What you should do:
Nothing below is to be printed except the lines between the line holding "The height and width of the screenshot is (720, 1280)." and the line holding "Given: Open recent", inclusive, each exactly as it appears.

[Collected data entries]
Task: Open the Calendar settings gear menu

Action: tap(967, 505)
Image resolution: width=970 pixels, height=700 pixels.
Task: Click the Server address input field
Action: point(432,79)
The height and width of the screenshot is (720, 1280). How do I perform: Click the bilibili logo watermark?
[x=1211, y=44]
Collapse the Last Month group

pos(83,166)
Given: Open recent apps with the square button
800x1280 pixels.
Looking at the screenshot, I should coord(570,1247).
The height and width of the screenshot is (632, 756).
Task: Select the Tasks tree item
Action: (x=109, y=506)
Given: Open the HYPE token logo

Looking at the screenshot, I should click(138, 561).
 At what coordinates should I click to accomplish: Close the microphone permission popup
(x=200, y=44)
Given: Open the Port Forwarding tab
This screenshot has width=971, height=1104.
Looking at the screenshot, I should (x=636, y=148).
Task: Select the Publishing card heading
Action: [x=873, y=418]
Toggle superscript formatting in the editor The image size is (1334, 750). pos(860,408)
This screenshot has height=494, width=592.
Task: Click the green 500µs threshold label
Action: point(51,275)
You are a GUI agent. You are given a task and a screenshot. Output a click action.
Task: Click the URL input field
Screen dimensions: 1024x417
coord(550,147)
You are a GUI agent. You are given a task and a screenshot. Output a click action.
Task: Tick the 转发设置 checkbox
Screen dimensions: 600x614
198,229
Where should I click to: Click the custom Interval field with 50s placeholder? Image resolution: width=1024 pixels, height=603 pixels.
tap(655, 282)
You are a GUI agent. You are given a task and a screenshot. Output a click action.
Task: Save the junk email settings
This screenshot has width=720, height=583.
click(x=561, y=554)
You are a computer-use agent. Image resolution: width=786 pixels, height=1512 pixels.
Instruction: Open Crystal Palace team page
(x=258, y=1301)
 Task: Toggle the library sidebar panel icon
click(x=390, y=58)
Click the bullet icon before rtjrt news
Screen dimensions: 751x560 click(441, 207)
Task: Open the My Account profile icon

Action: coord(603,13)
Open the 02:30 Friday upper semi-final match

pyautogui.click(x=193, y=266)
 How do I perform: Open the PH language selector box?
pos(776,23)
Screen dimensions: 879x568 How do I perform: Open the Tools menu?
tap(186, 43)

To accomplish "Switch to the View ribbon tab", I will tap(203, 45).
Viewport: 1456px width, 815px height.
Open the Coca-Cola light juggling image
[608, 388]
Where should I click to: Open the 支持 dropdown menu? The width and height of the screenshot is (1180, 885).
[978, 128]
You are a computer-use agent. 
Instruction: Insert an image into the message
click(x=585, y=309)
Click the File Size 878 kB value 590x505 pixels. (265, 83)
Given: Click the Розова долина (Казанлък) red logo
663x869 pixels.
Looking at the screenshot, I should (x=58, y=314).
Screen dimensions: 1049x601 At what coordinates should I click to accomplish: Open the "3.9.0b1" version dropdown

The answer:
The height and width of the screenshot is (720, 1280). How do I perform: Click the bilibili logo watermark?
[x=1211, y=44]
Collapse the Last Month group

pos(83,166)
Given: Open recent apps with the square button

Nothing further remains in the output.